* Begin *
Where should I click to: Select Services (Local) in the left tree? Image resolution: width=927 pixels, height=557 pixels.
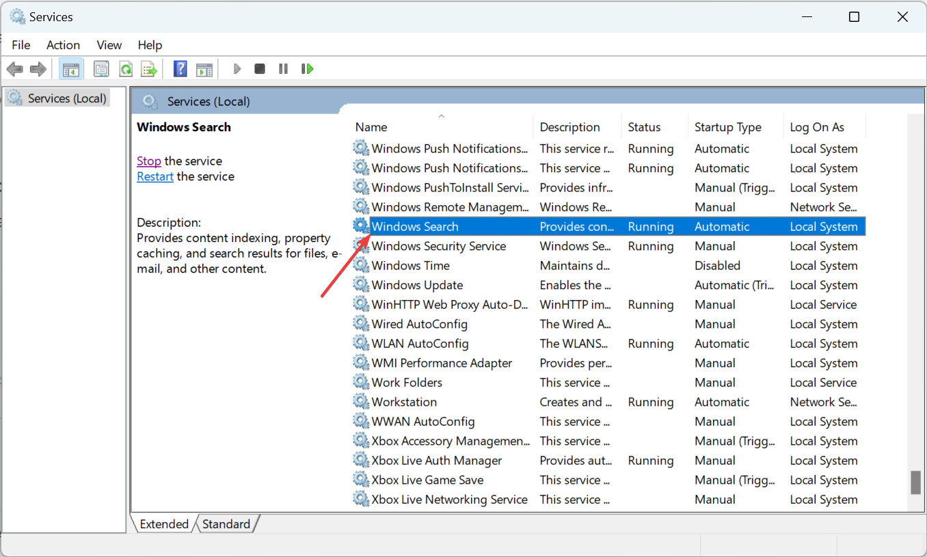coord(65,98)
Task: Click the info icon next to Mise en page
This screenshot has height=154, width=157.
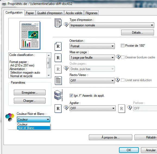Action: click(x=118, y=57)
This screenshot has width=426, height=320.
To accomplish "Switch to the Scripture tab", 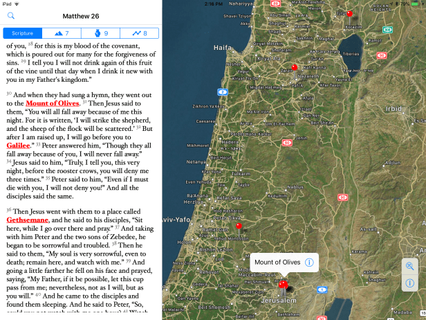I will 22,33.
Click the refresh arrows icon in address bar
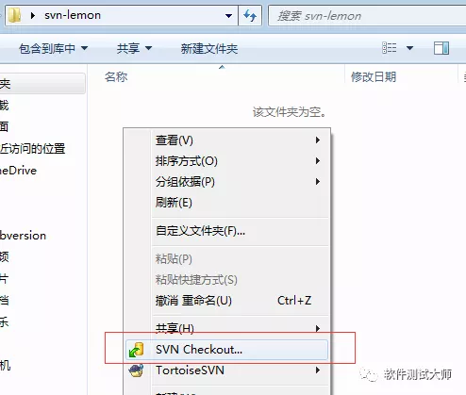Image resolution: width=466 pixels, height=395 pixels. (250, 15)
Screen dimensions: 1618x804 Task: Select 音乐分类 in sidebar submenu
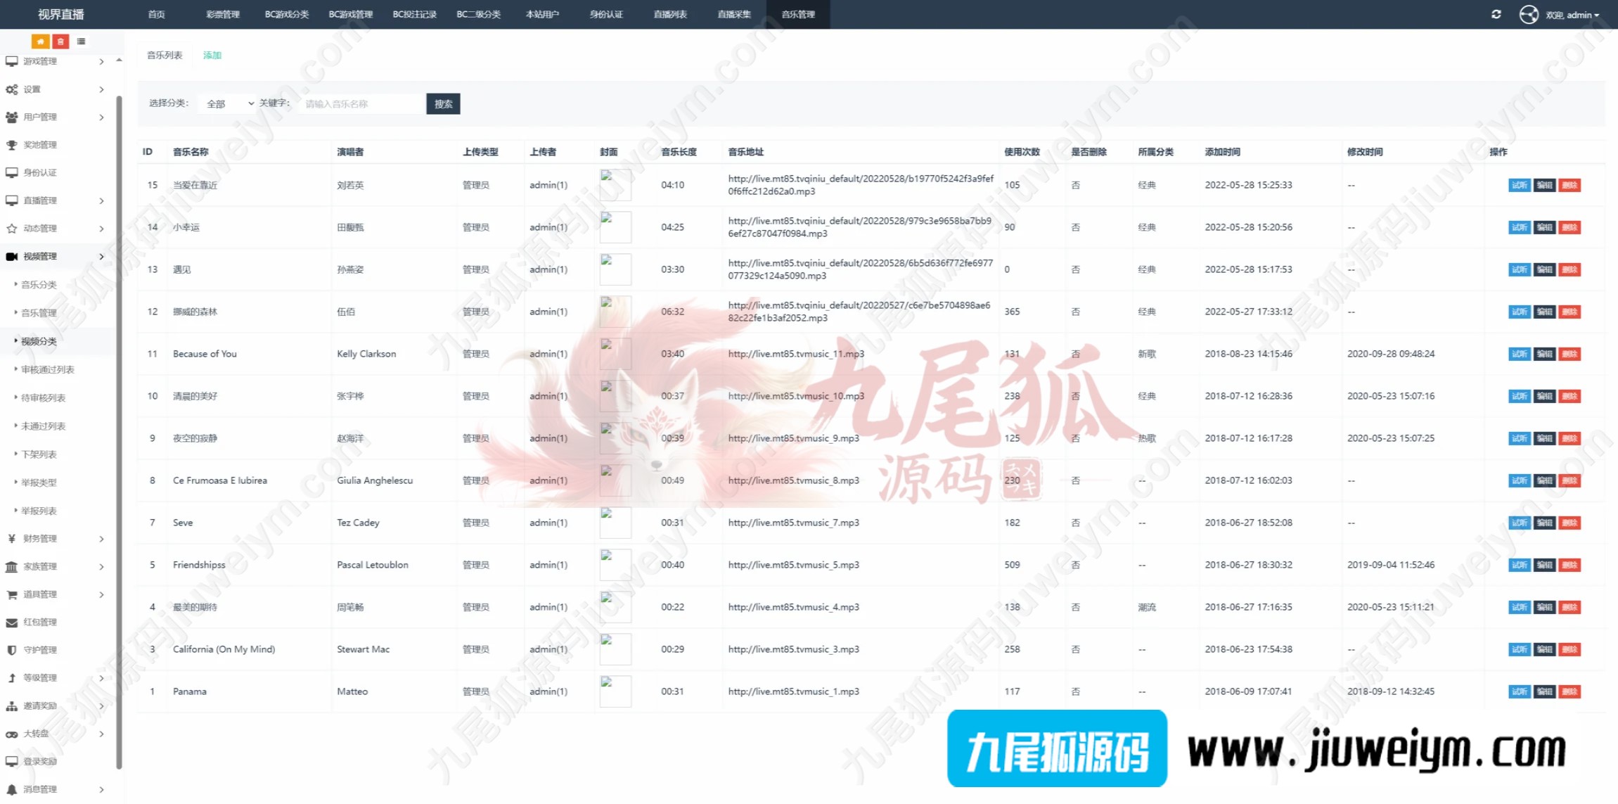pyautogui.click(x=39, y=285)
* End *
### GOAL OF THE EXERCISE
Print everything from the line containing "Screen dimensions: 1618x804" down to the end of the items, leaving out any pictures.

### FINISHED EXERCISE
Screen dimensions: 1618x804 Task: Select 音乐分类 in sidebar submenu
pyautogui.click(x=39, y=285)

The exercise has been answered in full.